Hemann most recently served as chief of the office's special prosecutions and national security unit and the deputy chief of its criminal division. He joined Cooley's San Francisco office as a partner in the firm's white-collar practice, where he said he will work on the same kinds of matters that he handled as a prosecutor.

He noted that Cooley was specifically seeking a white-collar-focused attorney in San Francisco. "Because of how well the firm is doing and the people who are here, it was just a really good opportunity for me," Hemann said.

Hemann first started working in the U.S. Attorney's Office in 1995 after a year in the litigation department of Wilson Sonsini Goodrich & Rosati, in the firm's Palo Alto office. He then returned to private practice as a partner at Morgan, Lewis & Bockius in San Francisco in 2005. After six years at that firm, Hemann rejoined the U.S. Attorney's Office as part of its national security unit in 2011.

"From going back and forth, I understand how the law firm world works and what is important to clients who are being investigated by the government, or who need advice in the regulatory world," Hemann said. "But then I also think that I've got some really strong perspective from the government side as to how government investigations work, what the government is looking for in an investigation and the best way to respond to or handle an investigation that was launched by the U.S. Attorney's Office or by the Department of Justice."

In his 25-year career, Hemann tried more than 30 cases. He investigated and prosecuted white-collar, cyber, national security and intellectual property crimes.

Those included cases involving foreign counterintelligence. For instance, he was on the prosecution team whose work ultimately led to charges against two Russian intelligence officers and a pair of state-sponsored hackers for computer hacking, economic espionage and other criminal offenses in connection with a conspiracy that began in January 2014 to access Yahoo's user accounts.

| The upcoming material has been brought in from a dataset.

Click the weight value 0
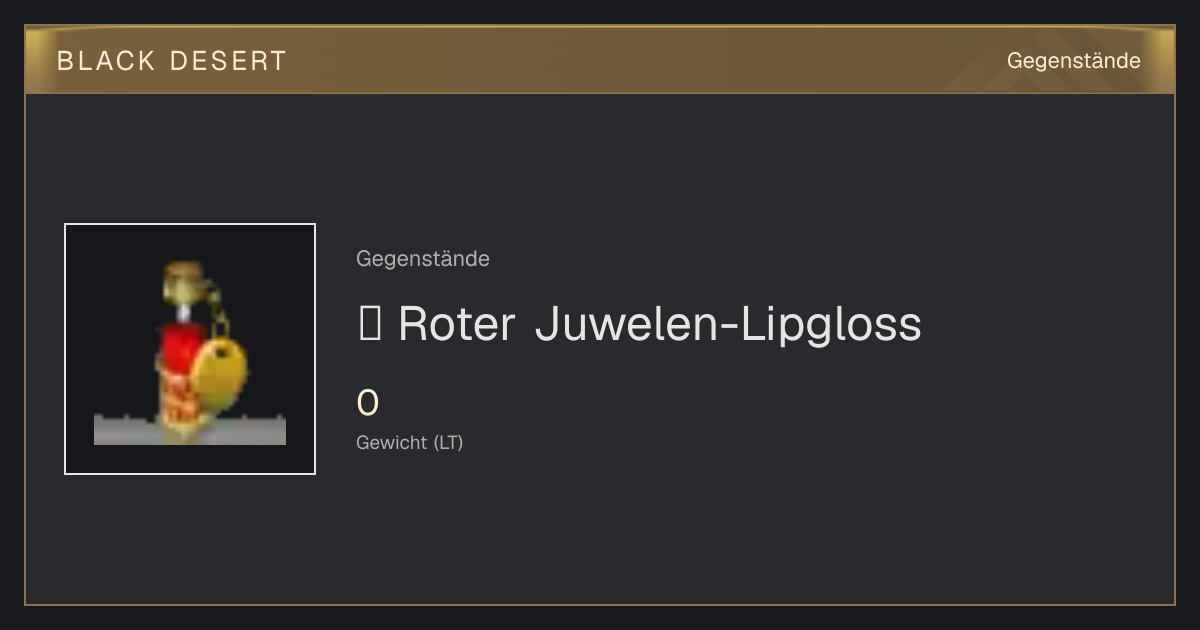Viewport: 1200px width, 630px height. 368,403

"We expect [there] will be an increasing number of white-collar investigations in the Northern District of California over the next several years," said Mike Attanasio, chairman of Cooley's global litigation department. "So, John's focus will be there but [will] also be national, and that was critical for us."

Regarding Hemann's location in particular, Attanasio added, "It is Cooley's backyard, San Francisco and Silicon Valley, and we did not have a dedicated, experienced white-collar practitioner in those markets."

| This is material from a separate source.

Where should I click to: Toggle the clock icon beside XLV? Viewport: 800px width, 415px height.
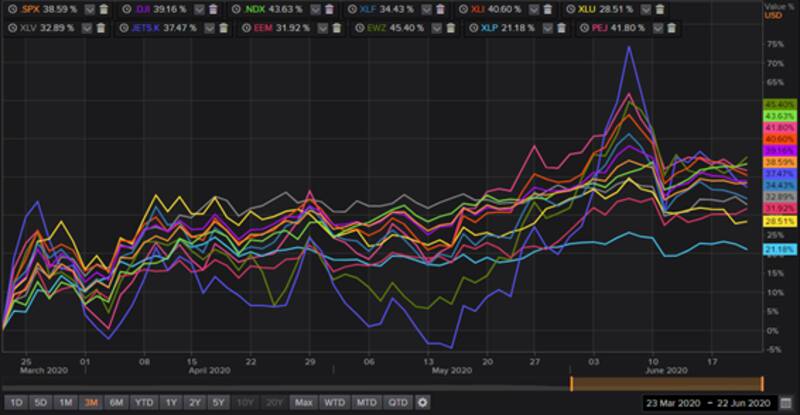(10, 28)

Cooley has been growing its white-collar practice in the past couple of years with laterals in Los Angeles, London, Washington, D.C., and now the San Francisco Bay Area.

Just in 2019, the firm added Andrew Goldstein, one of Special Counsel Robert Mueller III's lead prosecutors, as a litigation partner working in Washington, D.C., and New York; Daniel Grooms, a former assistant U.S. attorney in the Eastern District of Virginia, in Washington, D.C.; former Brown Rudnick white-collar partner Tom Epps in London; and Randall Lee, a former partner-in-charge of Wilmer Cutler Pickering Hale and Dorr's Los Angeles office, in Los Angeles.

According to Attanasio, Cooley's white-collar attorneys doubled in number this year. The firm said it has approximately 14 lawyers directly tied to the white-collar group.

"We have been committed to building out a more traditional soup-to-nuts litigation practice [with] everything from complex business litigation to securities litigation to IP litigation, and, of course, white-collar litigation," Attanasio said. "So that's something that we've been really focused on for several years as we've diversified the firm and grown the firm geographically and practice-wise."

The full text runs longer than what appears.